A pesar de sentir algo de miedo, la niña comenzó un proceso similar al que seguiría con cualquier animal silvestre que encontraba en su casa. Lo buscaba todos los días, le llevaba comida, pues veía lo flaco que se encontraba, le hablaba e interpretaba sus gruñidos, sus movimientos desproporcionados y sus miradas como lo que eran, no como lo que vería un humano aterrorizado. Se diría que al principio compraba la amistad de Oso, pues así lo llamó, con galletas y mantequilla de cacahuete. Pero llegó un momento en que le permitió acercarse, y entonces ella, con gran valor, liberó la pata delantera del animal del enredo que le impedía cazar.
Conforme pasaron los meses, April alimentó su increíble amistad con Oso. El animal le permitía montar en su lomo, y de ese modo recorrían lugares con nombres como la Bahía de la Morsa, escarpados acantilados congelados, e incluso la solitaria cueva en la que Oso vivía.
April se iba volviendo cada vez más oso y menos niña. Aprendió a rugir. No como un ser humano, no. Sino como un oso. Aprendió a detectar lo que dice el ártico escuchando al viento, al hielo y la tierra. Incluso llegó a reconocer el olor de Oso en el aire.

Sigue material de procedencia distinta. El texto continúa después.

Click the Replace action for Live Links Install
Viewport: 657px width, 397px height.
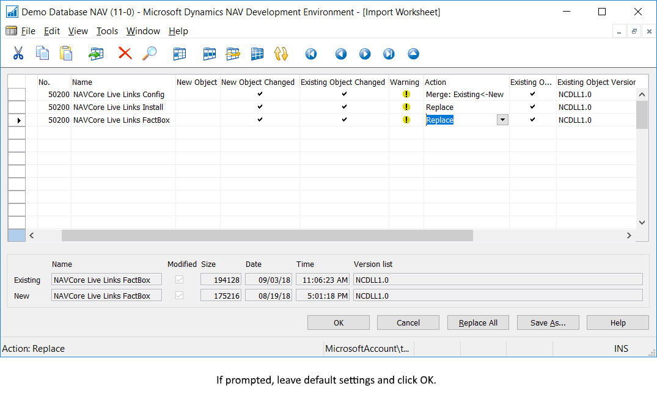(440, 107)
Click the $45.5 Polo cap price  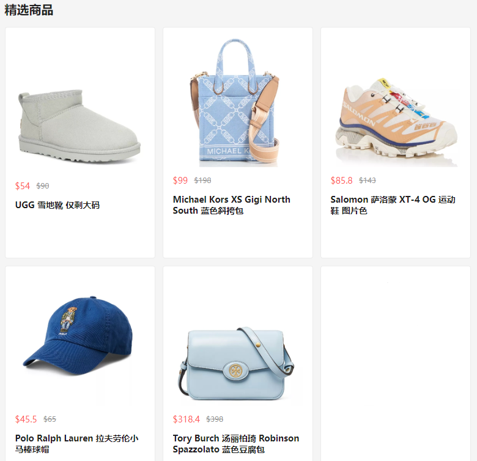26,419
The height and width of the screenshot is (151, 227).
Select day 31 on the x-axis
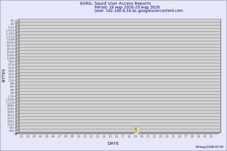pos(211,136)
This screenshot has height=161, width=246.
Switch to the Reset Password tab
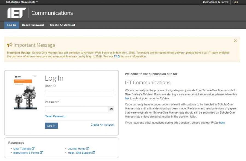pyautogui.click(x=33, y=25)
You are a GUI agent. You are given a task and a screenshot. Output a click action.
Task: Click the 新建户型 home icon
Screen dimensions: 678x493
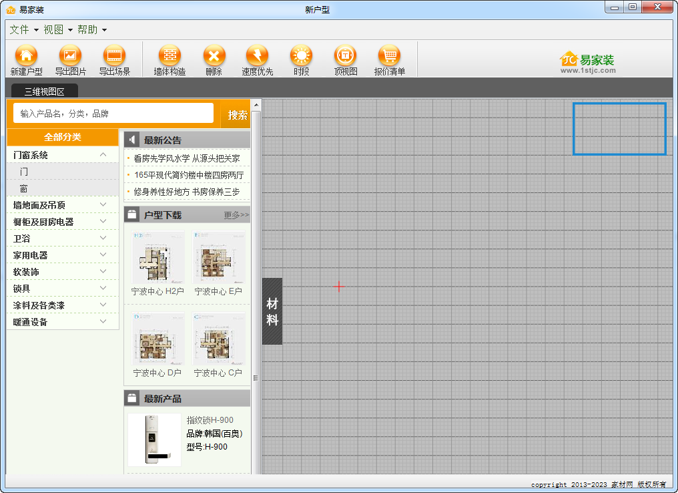coord(27,55)
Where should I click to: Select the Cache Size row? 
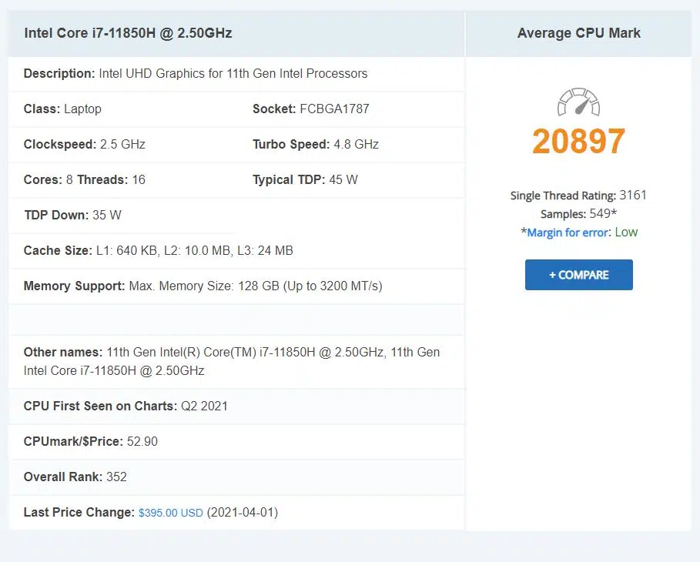click(158, 251)
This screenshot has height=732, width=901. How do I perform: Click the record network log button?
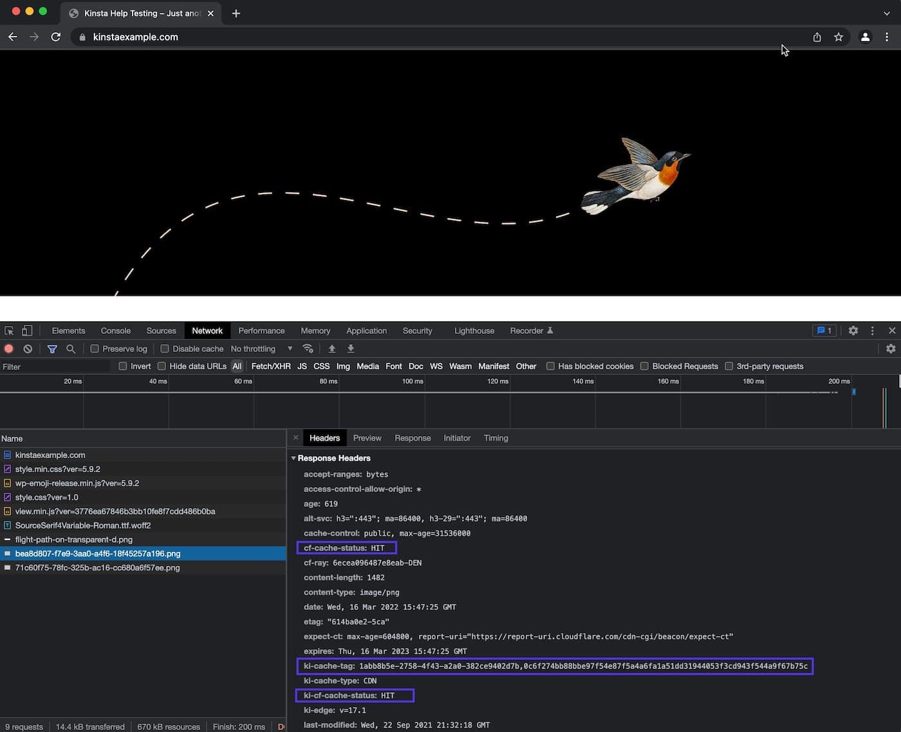pyautogui.click(x=9, y=349)
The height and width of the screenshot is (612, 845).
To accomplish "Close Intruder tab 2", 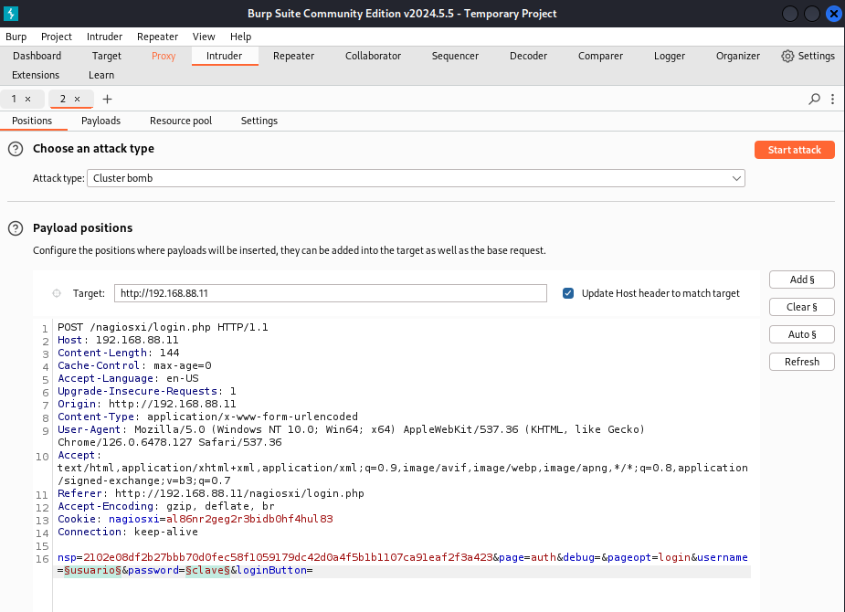I will coord(77,99).
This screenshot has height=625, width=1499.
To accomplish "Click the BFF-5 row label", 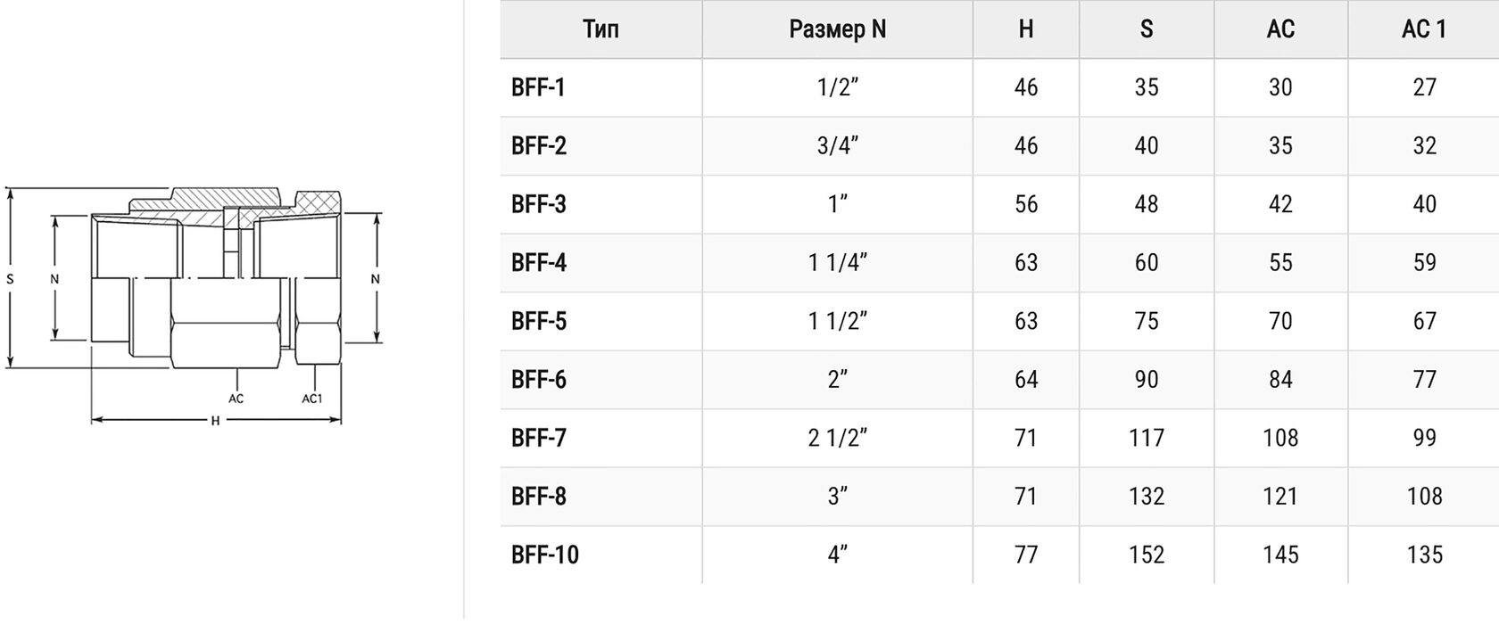I will point(539,321).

Llegó el momento en que la niña se preguntó cómo llegaría aquel animal a la isla. No había hielo entre Svalbard y la Isla del Oso. Y es aquí, una vez más, donde la naturaleza de la relación especial entre Oso y April se puede percibir. Oso llegó a la isla con su madre, cuando no era más que una cría. Pero al desaparecer el hielo por el que debieron llegar, se quedaron atrapados, y el hambre acabó con la vida de la madre de Oso. Una experiencia, la orfandad, que April conoce bien. Desde entonces Oso vivía solo. Ningún ser humano lo buscó, y necesitaba el coraje de una niña para ser hallado.
Cuando el verano llegó a su fin April temió dejar solo a Oso. Juntó provisiones y se hizo a la mar en una vieja embarcación varada, con el objetivo de llevar a Oso a Svalbard. Pero una niña y un oso en una barca de madera no podían llegar lejos en el mar del norte. Cuando un temporal volcó la embarcación, Oso evitó que April muriera ahogada.
Para entonces, Edmund ya había dado la alarma de la desaparición de su hija. Y con la ayuda del mismo barco pesquero que los transportó, encontraron a la niña y al oso en el mar. Edmund descubrió la existencia de Oso al tiempo que comprendió lo desatendida que había estado su hija. Y medió para que Oso, encadenado en la bodega del barco, fuera llevado a Svalbard.
Escrita con prosa sencilla pero imágenes potentes y conmovedoras, es una novela infantil digna de ser leída y capaz de inspirar a generaciones de guerreros medioambientales.
Más sobre la autora
Hannah Gold creció en una familia donde los libros, los animales y la belleza de nuestro entorno estaban siempre presentes. Su pasión es escribir historias donde compartir su amor por nuestro planeta.
Corrió una vez la Maratón de Londres, ha visto nacer una camada de gatitos debajo de su cama, y durante diez años ha sido profesora en distintos centros. Cuando no está escribiendo, anda ocupada buscando cuál será el animal de su próxima historia o practicando su rugido.